Just recently I found myself struggling to understand what was being said in a TV program. The accent and slang were sometimes unfathomable to me and yet the TV show was a Scottish reality TV program (this link is not for kids).  I suddenly started to understand how difficult some people find it to understand me.  Lynn and I are no strangers to not being understood.  In some of the posher areas of England it seems quite acceptable / common for people to feign that they can't understand a single word that is said with a Scottish accent.  My favorite retort was always, "I can understand you, so one of us must be stupid."  As I watched the TV, I realised that I was now residing on the stupid end of that comment...

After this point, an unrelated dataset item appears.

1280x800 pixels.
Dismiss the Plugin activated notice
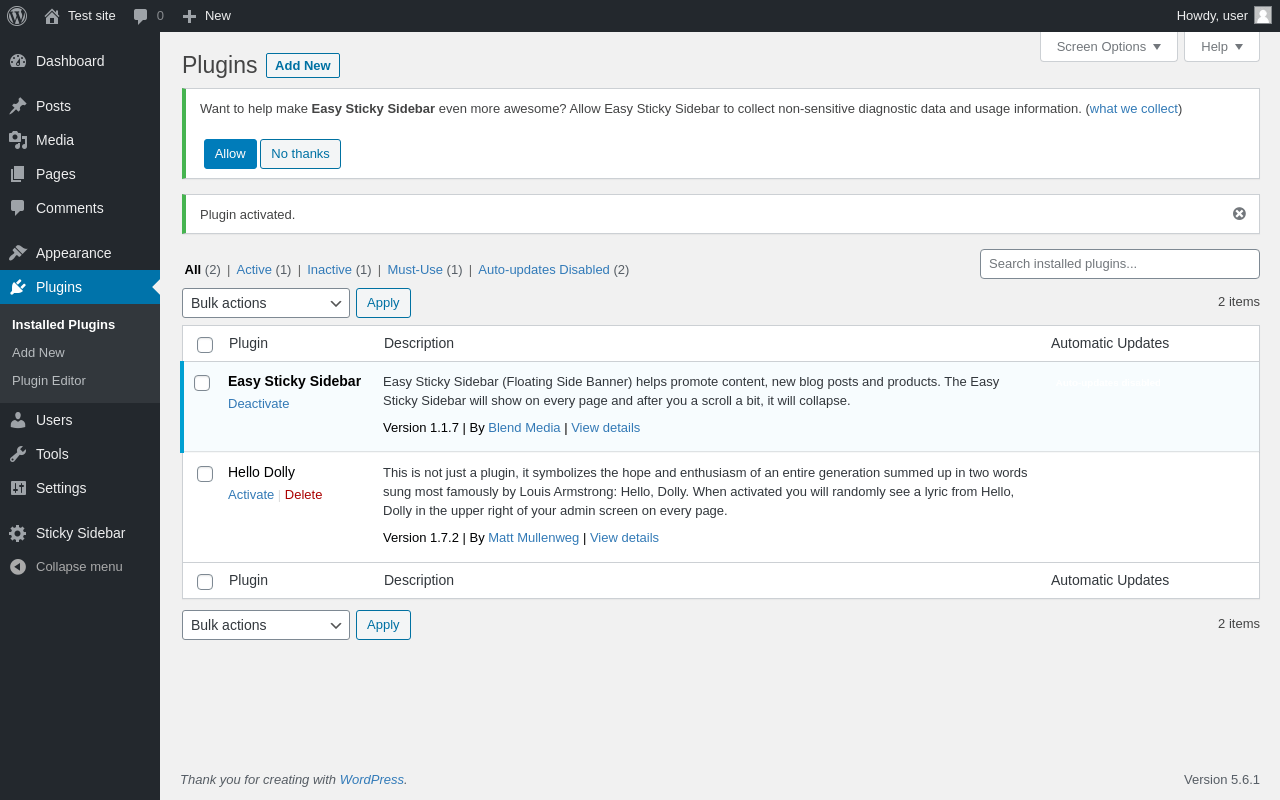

I'm expecting that as I start to consider thinking, about maybe possibly, tentatively, looking for w*rk, that I'll start to discover a new set of new words that confuse and befuddle.  Till then, Toodle Pip!

1 comment:

  1. OK, I'll crack open Pandora's box with a crackpot theory: You know the stereotype of Americans being loud? There's a corollary - I think: Our ears seem to be tuned for loud speech. On my first working trip to London, about 10 yrs ago, I noticed I was having a lot of trouble hearing people speak. It was bad enough that I had my hearing checked when I got back. The result: my hearing was well above average for my age. Was my supersonic hearing just picking up too much background noise? Or do Americans just learn to "hear" speech louder than Brits - or at least Londoners? (I always seem to notice this more in London than in other parts of the UK/Europe.)

    So maybe it's not actually your speech pattern that's changing, but that you're learning to shout over the din?

    BTW: I think a bank holiday = a national holiday here. While not always festive, they always commemorate something - e.g. Martin Luther King Jr. Day. First time I visited England, the Summer Bank Holiday perplexed me. Did it only apply to banks? And what did it commemorate? Had I been familiar back then with the broader British usage of "holiday," I would have been truly frightened. I'd have known that it must mean that all banks head off to sun themselves in the South of France.